Corn: 1 lower
Beans: 3 -4 lower
The corn market rallied Friday on news that the government will be reopening which will allow USDA reports to be published in the near future. The USDA has indicated that the February 8th Crop Report would include NASS crop data and stocks and seeding data that was supposed to be released in January. The trade continues to be concerned about the size of the Brazilian crop with private analysts lowering their estimate of the crop almost weekly.
The soybean market opened a bit lower Friday, but that uncovered some demand and the bean market rallied back to post a decent close. Late morning news that there has at least been a temporary resolution to the government shutdown brought some buying into the market and there is still the ongoing concern about the adverse effects of dry weather in Brazil that is supportive. The trade continues to be concerned about the size of the Brazilian crop with private analysts lowering their estimate of the crop almost weekly. The problem for the market is that new crop soybean prices vs. new crop corn prices.
If the U.S. acreage does not change much and Chinese buying is minimal, we could be looking at a U.S. soybean carryout approaching or exceeding 1 billion bushels assuming an average U.S. 2019 crop.
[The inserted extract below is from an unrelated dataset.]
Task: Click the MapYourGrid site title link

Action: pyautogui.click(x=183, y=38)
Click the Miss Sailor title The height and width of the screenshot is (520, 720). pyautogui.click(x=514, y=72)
That is not friendly to the bean market long term and we would urge producers to use whatever rallies we can get from either Chinese trade announcements or Brazilian weather uncertainty to clean up old crop sales and get some new crop sales on the books.
The March dollar index is trading either side of steady this morning at around 95.46. This morning the March crude oil contract is trading around $1.00 lower.
Have a good day and stay safe out there!